Et tous les moyens sont bons. Le 13 mars, le PDS a ainsi annoncé vouloir saisir la justice au sujet de faits de corruption reprochés à Amadou Ba, le candidat de la majorité sortante, et à deux juges du Conseil constitutionnel.
Il s’appuie notamment sur des audios non authentifiés, qui circulent sur les réseaux sociaux depuis plusieurs jours. Ils sont attribués à Amadou Ba, au président du Conseil constitutionnel, Mamadou Badio Camara, et à l’un de ses juges, Cheikh Ndiaye. Ce dernier a déjà déposé une plainte pour diffamation et outrage à magistrat en janvier, lorsque de telles accusations ont pour la première fois été portées contre lui.

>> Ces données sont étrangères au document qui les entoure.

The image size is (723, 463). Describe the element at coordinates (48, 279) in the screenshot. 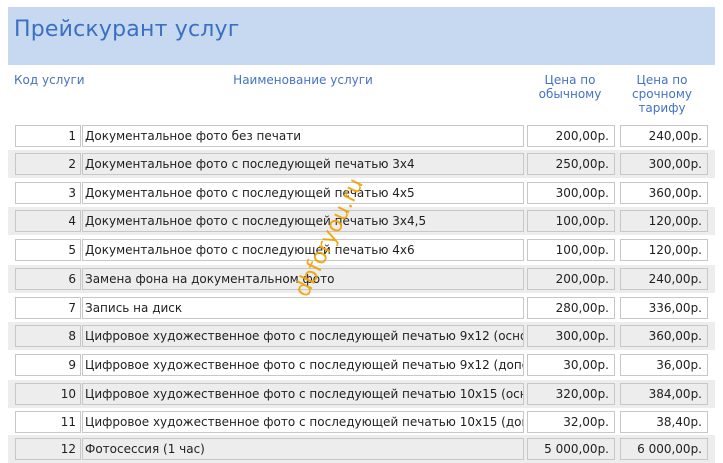

I see `service-code-field: 6` at that location.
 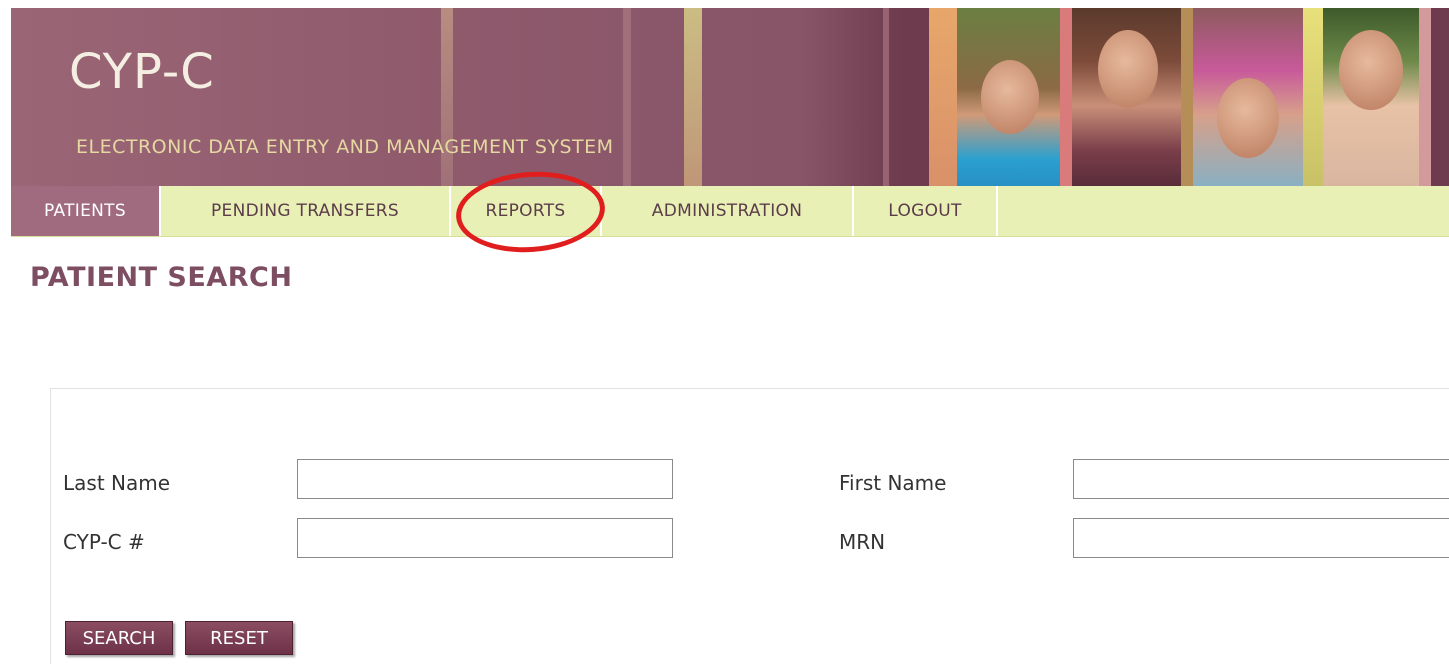 I want to click on banner-photo-toddler, so click(x=1371, y=97).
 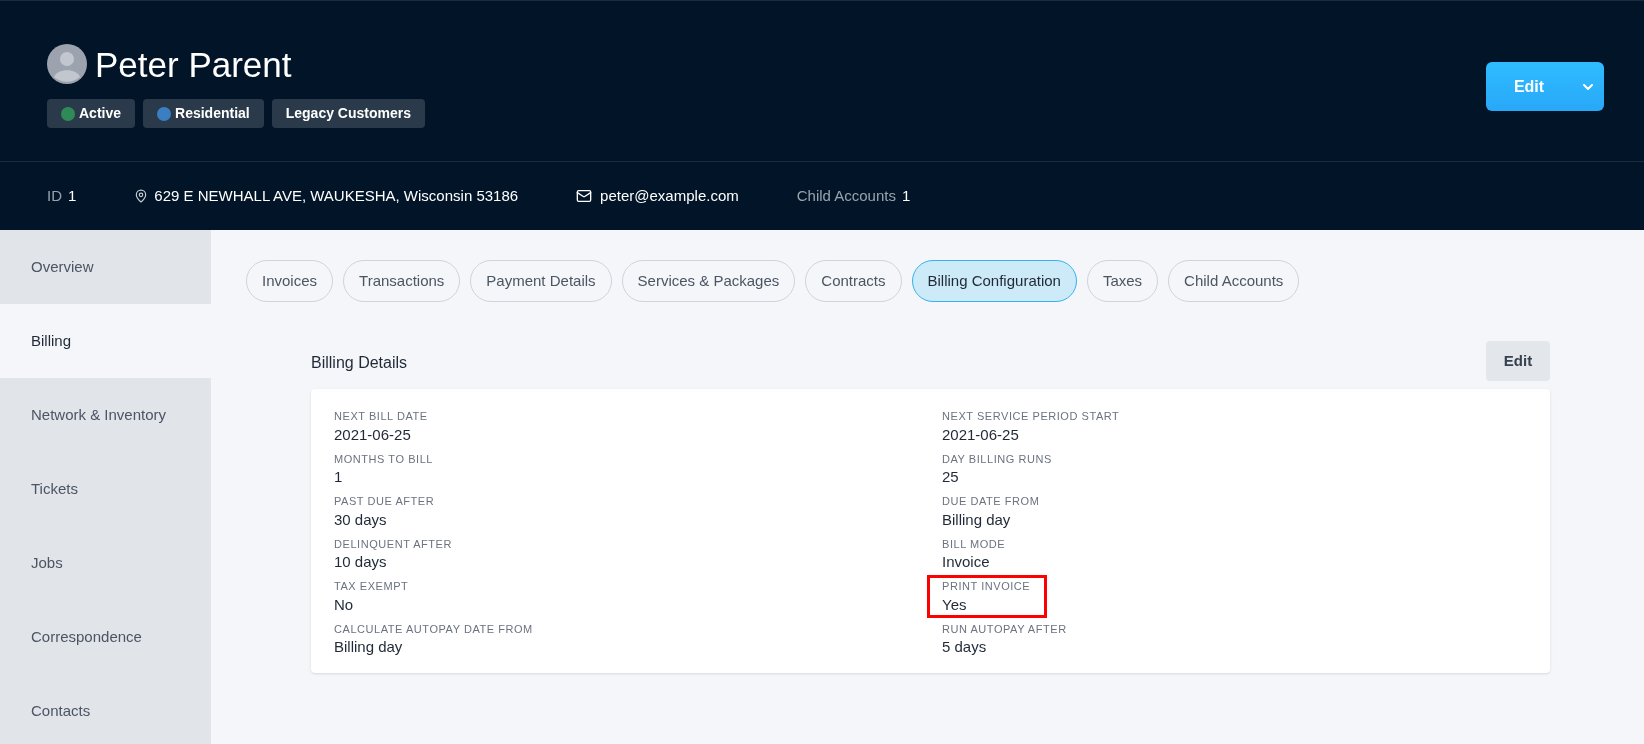 I want to click on field-label: DAY BILLING RUNS, so click(x=997, y=459).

Protestant contre la « scandaleuse décision du Conseil constitutionnel » qui a exclu Karim Wade de la liste des candidats à la présidentielle, le PDS a par ailleurs appelé à sa dissolution. « Nous n’accepterons pas que le Sénégal se dirige vers des échéances électorales marquées par des suspicions et des doutes, sous la gouvernance d’un organe dont l’intégrité des membres est sérieusement mise en question », a-t-il fait savoir.
Audience à la Cour suprême vendredi
Surtout, le PDS et certains de ses alliés ont déposé une requête devant la Cour suprême visant à annuler le décret présidentiel fixant l’élection au 24 mars pour excès de pouvoir et violation du code électoral. En dépit de ce que prédisaient certains juristes, la Cour s’est déclaré compétente pour statuer sur l’affaire.
En attendant de savoir ce qui sera décidé ce vendredi, les ex-libéraux n’écartent pas la possibilité de s’allier au second tour. « Nos premiers objectifs ne sont pas électoraux, a néanmoins défendu Modou Diagne Fada, d’autant plus que nous avons déjà choisi nos candidats. »
Ces candidats, ce sont Idrissa Seck et Amadou Ba. Le rejet mou du report de l’élection présidentielle du premier a contrasté avec la vive mobilisation des autres candidats de l’opposition. Idrissa Seck a débuté sa campagne électorale par trois jours de visite aux dignitaires religieux dans son fief de Thiès.
Amadou Ba, quant à lui, a été confirmé in extremis par Macky Sall à dix jours du vote. Le candidat a été forcé de mettre en pause sa campagne, boycottée par une partie de son propre camp, pour solliciter le soutien du président. « Nous n’avons qu’un seul candidat et c’est Amadou Ba », a insisté ce mercredi Oumar Sarr, qui s’apprêtait à le rejoindre dans son fief de Dagana.
En dépit de ces assurances, la campagne électorale se déroule dans une ambiance inhabituelle, voire inédite, marquée autant par le ramadan que par l’imprévisibilité des coups de théâtre politiques. Beaucoup de responsables se disent ainsi suspendus à la décision de la Cour suprême, qui a accepté de statuer en urgence sur les requêtes déposées par le PDS. L’audience est prévue vendredi matin.